Mais comme le disait justement Pierre l’autre jour, le problème réside également dans les financements qui sont accordés à ce type de projet : il semble plus que difficile d’obtenir le même type de financement sans travailler sur un quartier présenté comme stigmatisé.
Mais finalement, le territoire exploré par les équipes d’Expéditions ne sont pas seulement prétexte à une rencontre interdisciplinaires, à des déplacements de nos pratiques? A questionner des conceptions comme celles de l’espace, de l’espace public etc.? Ces résidences pourraient-elles avoir lieu dans n’importe quel espace?
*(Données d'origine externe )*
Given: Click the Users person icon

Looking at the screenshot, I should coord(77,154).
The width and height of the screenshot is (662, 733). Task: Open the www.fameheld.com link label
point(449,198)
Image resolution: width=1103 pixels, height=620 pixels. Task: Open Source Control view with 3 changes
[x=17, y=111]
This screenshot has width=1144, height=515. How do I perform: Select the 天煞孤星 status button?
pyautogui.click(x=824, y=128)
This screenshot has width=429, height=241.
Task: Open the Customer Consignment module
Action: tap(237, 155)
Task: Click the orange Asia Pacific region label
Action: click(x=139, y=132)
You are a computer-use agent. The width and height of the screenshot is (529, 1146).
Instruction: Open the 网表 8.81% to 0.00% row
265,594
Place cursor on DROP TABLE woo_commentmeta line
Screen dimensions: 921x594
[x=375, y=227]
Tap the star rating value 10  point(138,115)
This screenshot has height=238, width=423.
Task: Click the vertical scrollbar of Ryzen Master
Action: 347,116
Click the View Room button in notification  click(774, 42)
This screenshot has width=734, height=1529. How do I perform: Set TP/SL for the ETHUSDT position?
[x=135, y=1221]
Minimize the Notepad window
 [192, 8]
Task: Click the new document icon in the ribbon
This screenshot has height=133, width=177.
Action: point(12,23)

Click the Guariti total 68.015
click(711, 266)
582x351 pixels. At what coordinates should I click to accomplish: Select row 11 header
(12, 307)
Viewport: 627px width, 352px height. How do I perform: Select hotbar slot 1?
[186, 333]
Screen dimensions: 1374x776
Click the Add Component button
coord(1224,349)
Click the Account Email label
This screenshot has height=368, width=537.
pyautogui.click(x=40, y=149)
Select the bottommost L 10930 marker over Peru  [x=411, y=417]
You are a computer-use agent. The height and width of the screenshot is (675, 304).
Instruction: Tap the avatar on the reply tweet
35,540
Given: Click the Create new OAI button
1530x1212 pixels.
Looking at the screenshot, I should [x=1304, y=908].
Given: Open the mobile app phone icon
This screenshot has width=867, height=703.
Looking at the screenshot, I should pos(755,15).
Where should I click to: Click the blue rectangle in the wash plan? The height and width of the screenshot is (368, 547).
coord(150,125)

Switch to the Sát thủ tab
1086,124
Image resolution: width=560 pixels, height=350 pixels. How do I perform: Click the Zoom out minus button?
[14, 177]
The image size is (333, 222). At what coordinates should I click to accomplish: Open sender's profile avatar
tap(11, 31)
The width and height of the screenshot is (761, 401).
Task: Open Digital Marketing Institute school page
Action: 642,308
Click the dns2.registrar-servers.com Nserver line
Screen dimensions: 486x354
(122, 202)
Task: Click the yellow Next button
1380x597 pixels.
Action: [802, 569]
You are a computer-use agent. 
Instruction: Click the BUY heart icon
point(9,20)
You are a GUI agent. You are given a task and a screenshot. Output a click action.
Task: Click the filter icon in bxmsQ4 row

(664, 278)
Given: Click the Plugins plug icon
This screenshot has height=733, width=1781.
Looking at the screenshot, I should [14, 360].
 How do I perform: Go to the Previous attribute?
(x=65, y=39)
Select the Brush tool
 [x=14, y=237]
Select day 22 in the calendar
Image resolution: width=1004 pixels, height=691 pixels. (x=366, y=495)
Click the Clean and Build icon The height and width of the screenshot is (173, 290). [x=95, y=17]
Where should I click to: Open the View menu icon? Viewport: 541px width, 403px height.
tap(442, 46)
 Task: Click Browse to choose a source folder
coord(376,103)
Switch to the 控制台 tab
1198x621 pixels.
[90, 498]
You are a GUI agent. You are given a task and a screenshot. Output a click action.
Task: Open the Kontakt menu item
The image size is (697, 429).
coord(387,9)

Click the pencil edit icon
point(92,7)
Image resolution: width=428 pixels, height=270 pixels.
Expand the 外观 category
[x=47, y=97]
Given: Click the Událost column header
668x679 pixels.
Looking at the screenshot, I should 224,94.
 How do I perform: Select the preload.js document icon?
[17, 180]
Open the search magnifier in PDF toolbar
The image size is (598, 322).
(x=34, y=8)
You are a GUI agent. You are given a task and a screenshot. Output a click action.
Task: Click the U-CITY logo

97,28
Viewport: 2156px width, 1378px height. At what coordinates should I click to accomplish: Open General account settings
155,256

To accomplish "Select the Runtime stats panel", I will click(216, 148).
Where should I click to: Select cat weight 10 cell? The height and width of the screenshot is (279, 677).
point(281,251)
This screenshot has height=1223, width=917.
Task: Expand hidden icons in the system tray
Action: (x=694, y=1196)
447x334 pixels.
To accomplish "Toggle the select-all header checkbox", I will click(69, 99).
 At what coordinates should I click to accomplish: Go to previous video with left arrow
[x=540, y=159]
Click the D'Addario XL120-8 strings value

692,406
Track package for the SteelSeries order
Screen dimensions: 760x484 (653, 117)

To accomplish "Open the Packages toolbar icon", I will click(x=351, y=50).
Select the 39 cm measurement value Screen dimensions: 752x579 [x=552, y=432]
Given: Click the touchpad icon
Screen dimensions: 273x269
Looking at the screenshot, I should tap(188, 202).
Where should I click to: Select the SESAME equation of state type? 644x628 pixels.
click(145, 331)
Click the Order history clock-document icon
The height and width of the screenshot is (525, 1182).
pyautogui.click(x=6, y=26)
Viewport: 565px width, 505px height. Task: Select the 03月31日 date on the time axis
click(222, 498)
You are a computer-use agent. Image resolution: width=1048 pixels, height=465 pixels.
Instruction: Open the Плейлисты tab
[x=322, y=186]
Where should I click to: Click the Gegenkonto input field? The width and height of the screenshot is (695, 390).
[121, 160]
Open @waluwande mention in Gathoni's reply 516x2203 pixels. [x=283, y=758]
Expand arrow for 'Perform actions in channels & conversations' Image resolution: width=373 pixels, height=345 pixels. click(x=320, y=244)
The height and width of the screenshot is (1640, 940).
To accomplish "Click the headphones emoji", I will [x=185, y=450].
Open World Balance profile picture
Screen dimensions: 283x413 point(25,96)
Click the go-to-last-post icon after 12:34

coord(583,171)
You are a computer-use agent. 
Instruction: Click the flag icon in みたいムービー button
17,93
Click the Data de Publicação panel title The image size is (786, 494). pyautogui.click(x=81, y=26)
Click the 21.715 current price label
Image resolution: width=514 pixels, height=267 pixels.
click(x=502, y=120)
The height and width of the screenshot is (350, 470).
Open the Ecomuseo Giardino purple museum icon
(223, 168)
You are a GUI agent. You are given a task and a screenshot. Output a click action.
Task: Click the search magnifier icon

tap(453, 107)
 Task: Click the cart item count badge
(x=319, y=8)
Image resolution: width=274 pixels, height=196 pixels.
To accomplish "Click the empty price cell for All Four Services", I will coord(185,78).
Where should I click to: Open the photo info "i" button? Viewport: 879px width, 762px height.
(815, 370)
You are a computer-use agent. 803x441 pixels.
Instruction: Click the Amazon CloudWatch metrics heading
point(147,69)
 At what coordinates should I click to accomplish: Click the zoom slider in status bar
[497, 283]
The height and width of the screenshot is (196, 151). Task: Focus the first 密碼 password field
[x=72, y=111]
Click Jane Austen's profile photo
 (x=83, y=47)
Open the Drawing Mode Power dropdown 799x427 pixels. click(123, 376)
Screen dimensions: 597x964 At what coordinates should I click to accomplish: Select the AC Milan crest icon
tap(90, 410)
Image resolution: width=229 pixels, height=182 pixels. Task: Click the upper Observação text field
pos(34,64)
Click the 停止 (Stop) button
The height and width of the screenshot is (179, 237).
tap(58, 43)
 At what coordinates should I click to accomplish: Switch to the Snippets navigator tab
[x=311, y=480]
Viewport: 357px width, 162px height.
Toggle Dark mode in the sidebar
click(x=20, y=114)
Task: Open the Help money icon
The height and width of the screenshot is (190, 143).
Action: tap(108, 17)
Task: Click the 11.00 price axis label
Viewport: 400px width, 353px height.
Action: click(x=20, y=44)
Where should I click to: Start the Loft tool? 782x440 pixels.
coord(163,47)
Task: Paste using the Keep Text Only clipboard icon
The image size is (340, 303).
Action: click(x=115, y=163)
Apprendre à dépasser sa propre bonne conscience, et son propre complexe de superman, ne pas savoir s’il est préférable d’accepter ne pas avoir d’impact du tout, accepter que nous soyons ici mais que nous aurions pu être ailleurs; accepter également qu’on ait envie de faire plus mais accepter dans le même temps que cette envie vienne d’un besoin égocentrique. Parce que finalement, le travail qui s’effectue ici est toujours en mouvement oui, dans l’espace public (ou privé des habitants) il est vrai, mais finalement il semble que ce soit l’équipe qui en tirent le plus de bénéfices. Mais n’est-ce qu’une impression? Et quand bien même, cela serait-il un problème?